We should all be breaking out in cold sweats like me every night.

Autocracy and why Trump’s firing of his Secret Service director is extremely alarming

The Thinker by Rodin

I’m getting the sick feeling that we are this close to an autocracy. Things seem to be going rapidly from bad to worse to ohmigod this is incredibly dangerous!

The feelings got real when I learned what Attorney General William Barr was planning to do with the Mueller report: redact as much of it as possible and work as hard as possible to keep the full report from ever getting to Congress. It got worse when I watched our petulant Treasury Secretary Steven Mnuchin brush off Congresswoman Maxine Waters: the idea of wasting his time talking to Congress when he had important things to do! Also, he seems to be aiding and abetting keeping Congress from getting Trump’s tax returns, even though the law requires it.
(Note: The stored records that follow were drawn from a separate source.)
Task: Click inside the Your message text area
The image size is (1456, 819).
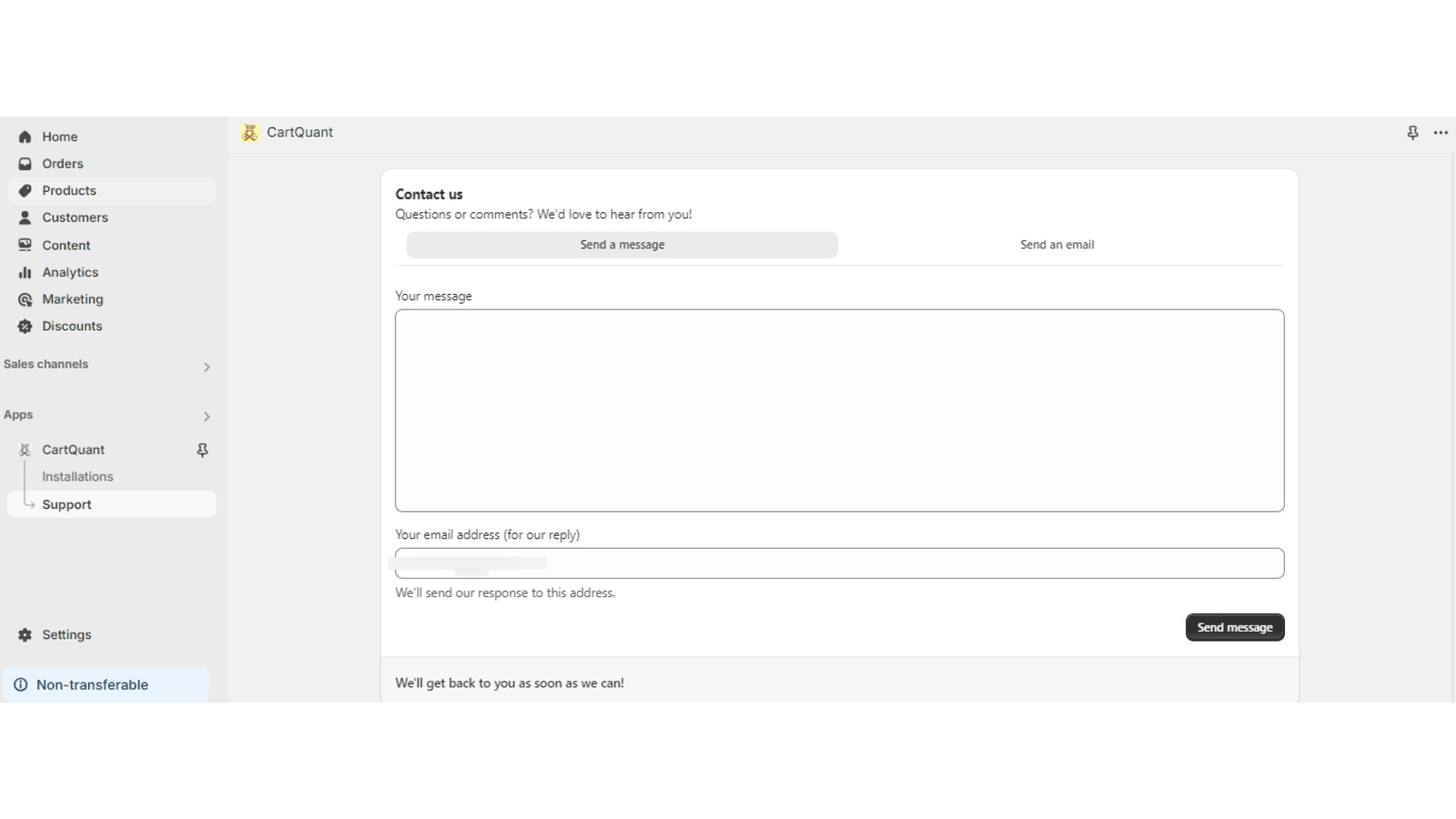Action: [x=839, y=410]
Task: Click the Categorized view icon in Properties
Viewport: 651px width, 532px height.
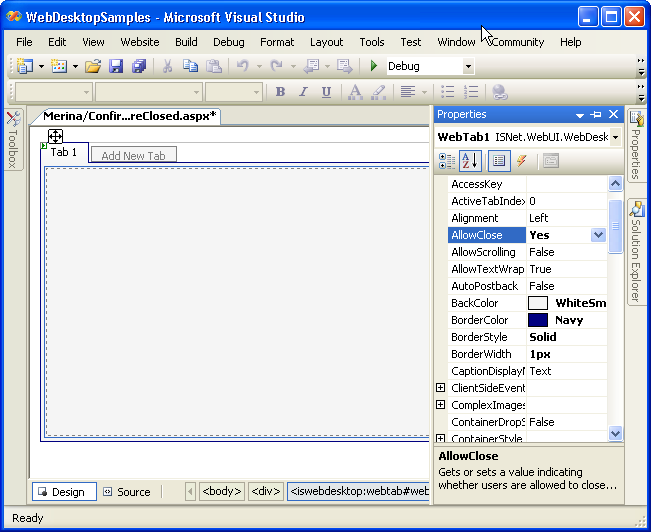Action: point(447,161)
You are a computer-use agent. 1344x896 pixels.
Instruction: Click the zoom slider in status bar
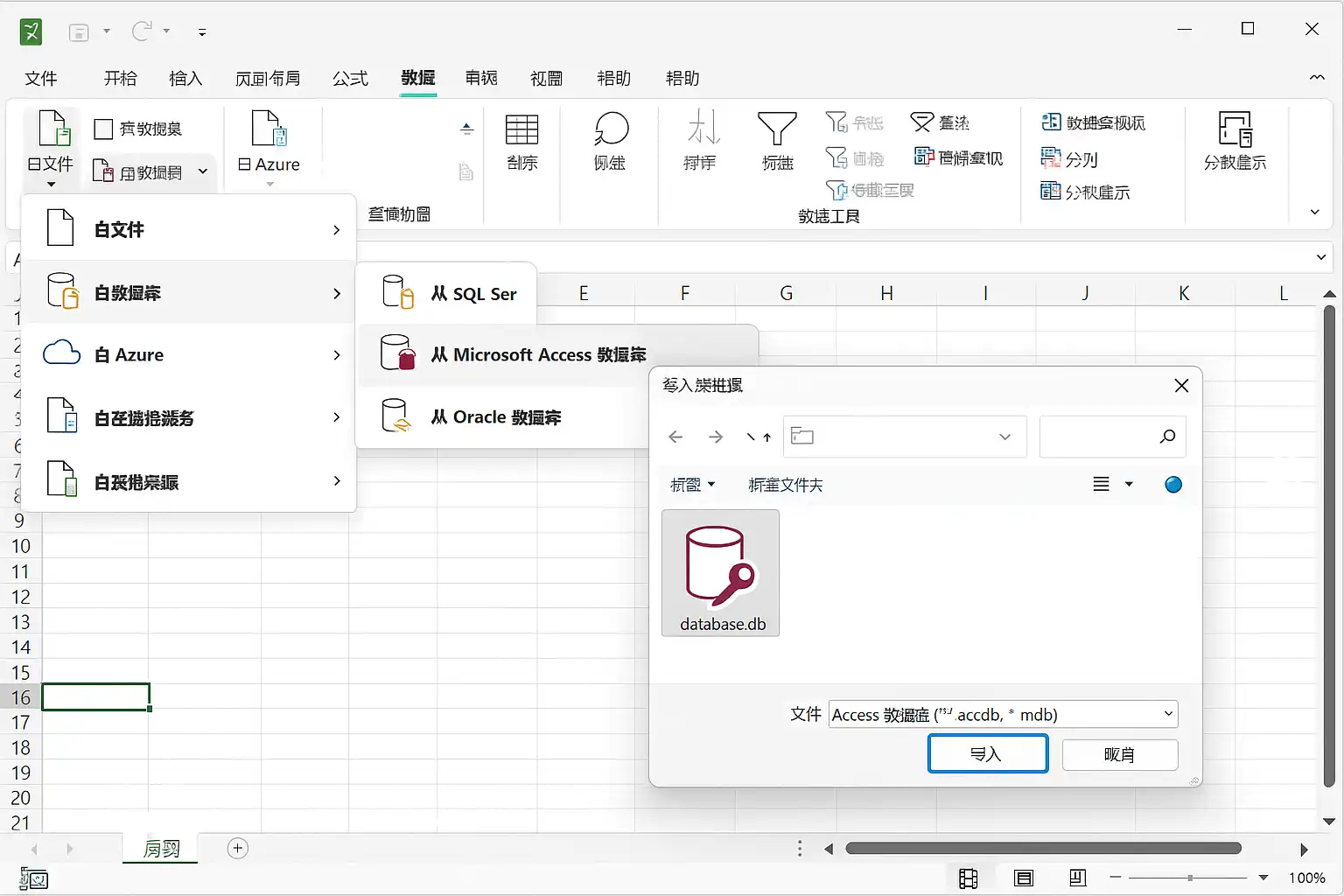1189,878
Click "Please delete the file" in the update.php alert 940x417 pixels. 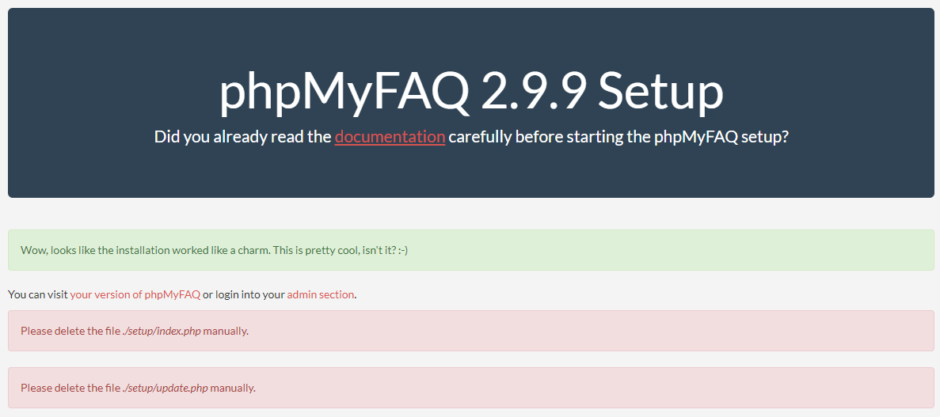coord(68,388)
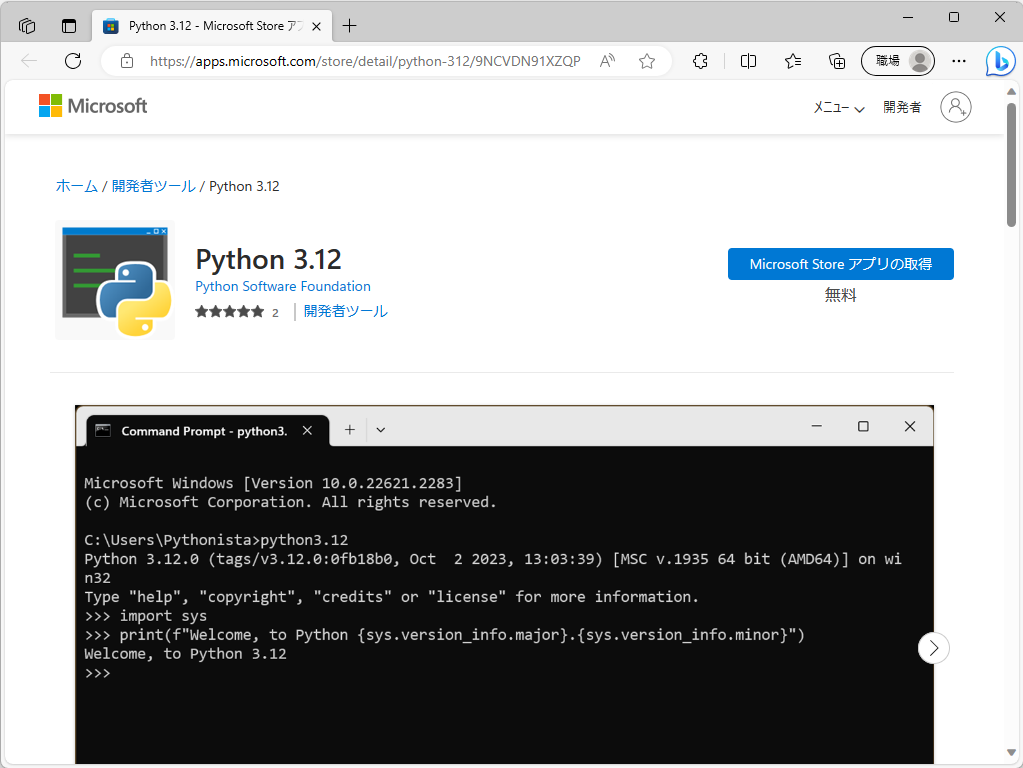Open Collections in the browser toolbar
Image resolution: width=1023 pixels, height=768 pixels.
(x=837, y=61)
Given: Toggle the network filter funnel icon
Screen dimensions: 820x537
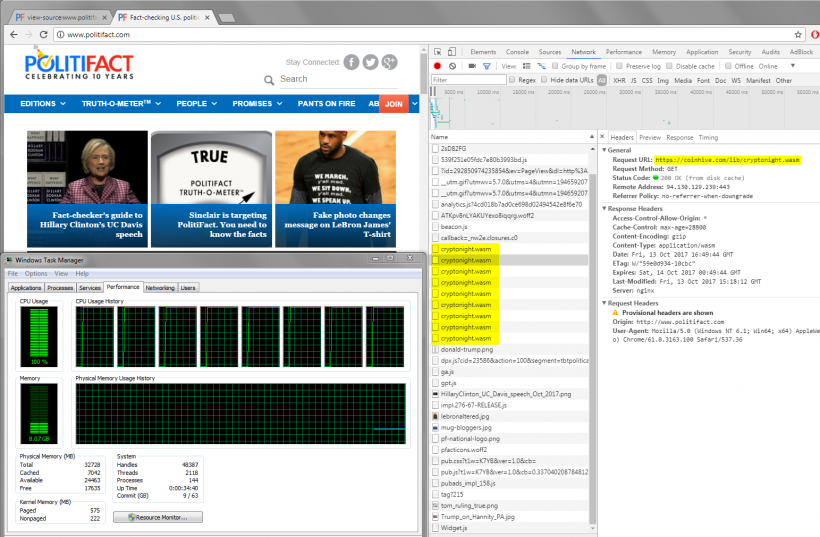Looking at the screenshot, I should click(487, 66).
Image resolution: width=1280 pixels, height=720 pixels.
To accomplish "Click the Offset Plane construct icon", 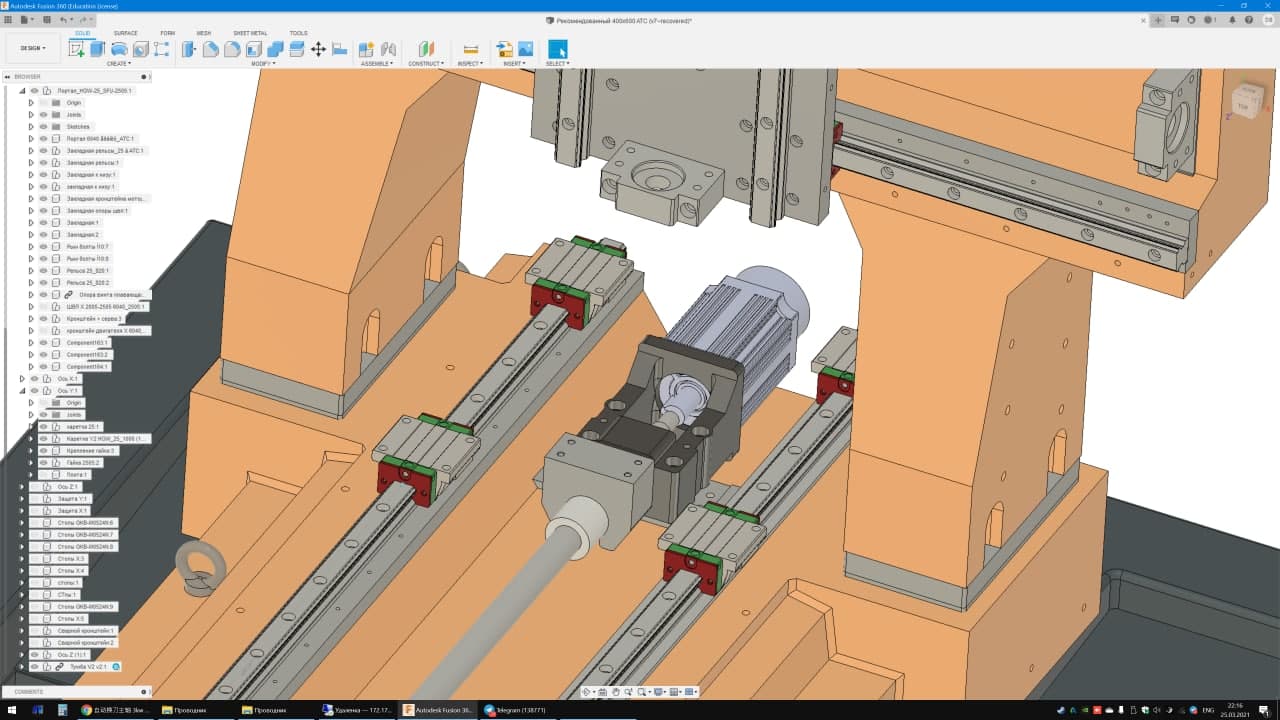I will pos(426,49).

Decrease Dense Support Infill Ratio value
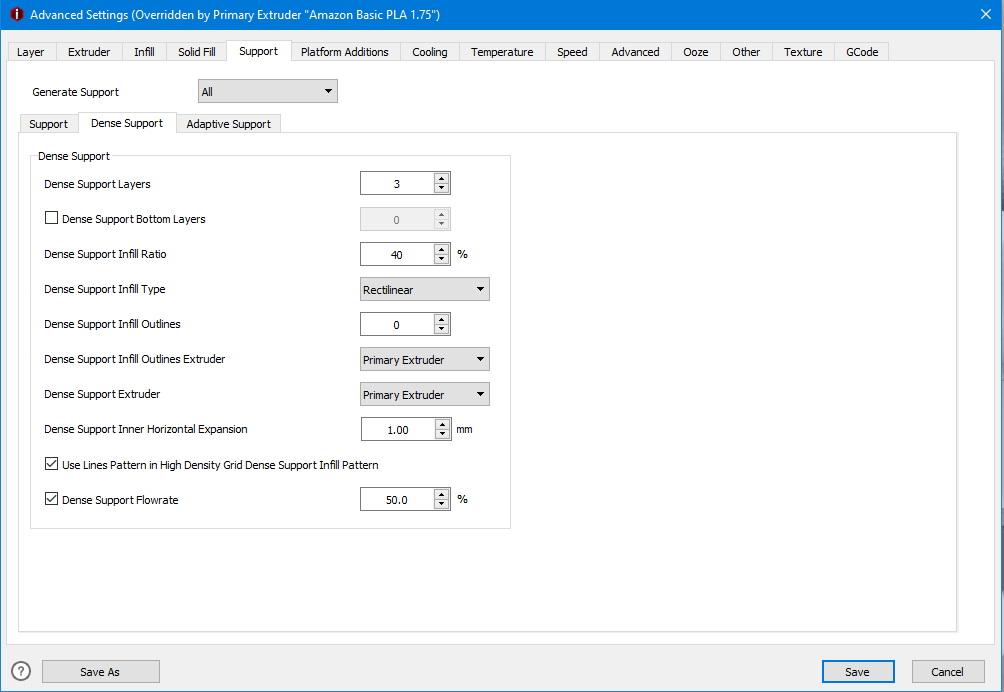[442, 259]
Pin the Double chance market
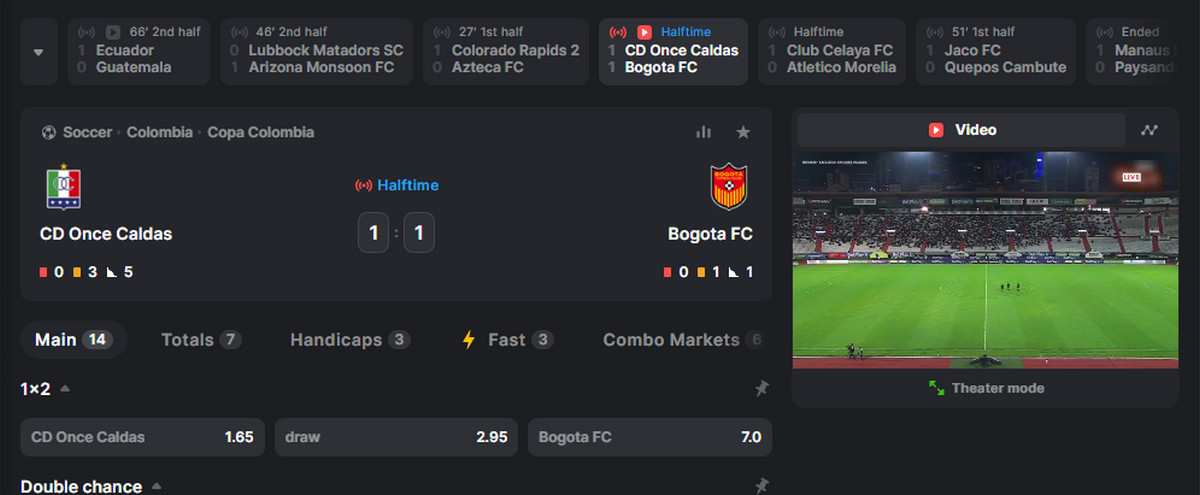The image size is (1200, 495). 761,486
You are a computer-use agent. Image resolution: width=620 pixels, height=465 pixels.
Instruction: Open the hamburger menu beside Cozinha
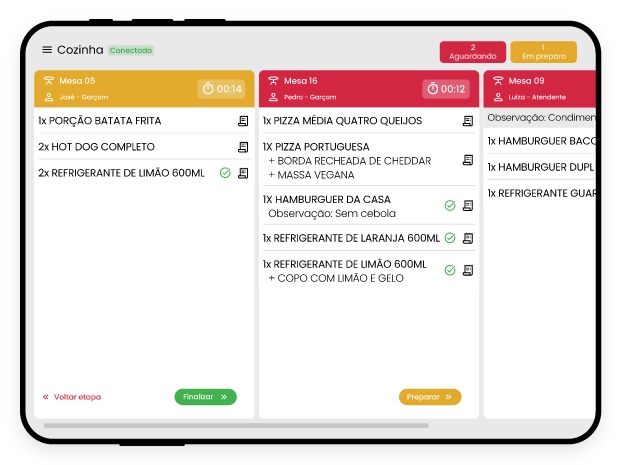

You don’t have to look far to find plenty of other signs. For example, Donald Trump is thinking of dumping migrants in sanctuary cities. Why? Because he thinks he can and he wants these cities to pay for having the audacity to oppose him. Then there’s his de-facto concentration camps that separate immigrant families and new reports that suggests he wants the U.S. military to build a whole lot more of them and run them, much like the German military ran its concentration camps. And if that weren’t enough, Trump was recently on the border urging CBP employees to break the law by not letting these asylum seekers in. Trump is implicitly saying: I can get away with anything, because Congress won’t hold me accountable in the end. And if you do break the law, I’ll pardon you!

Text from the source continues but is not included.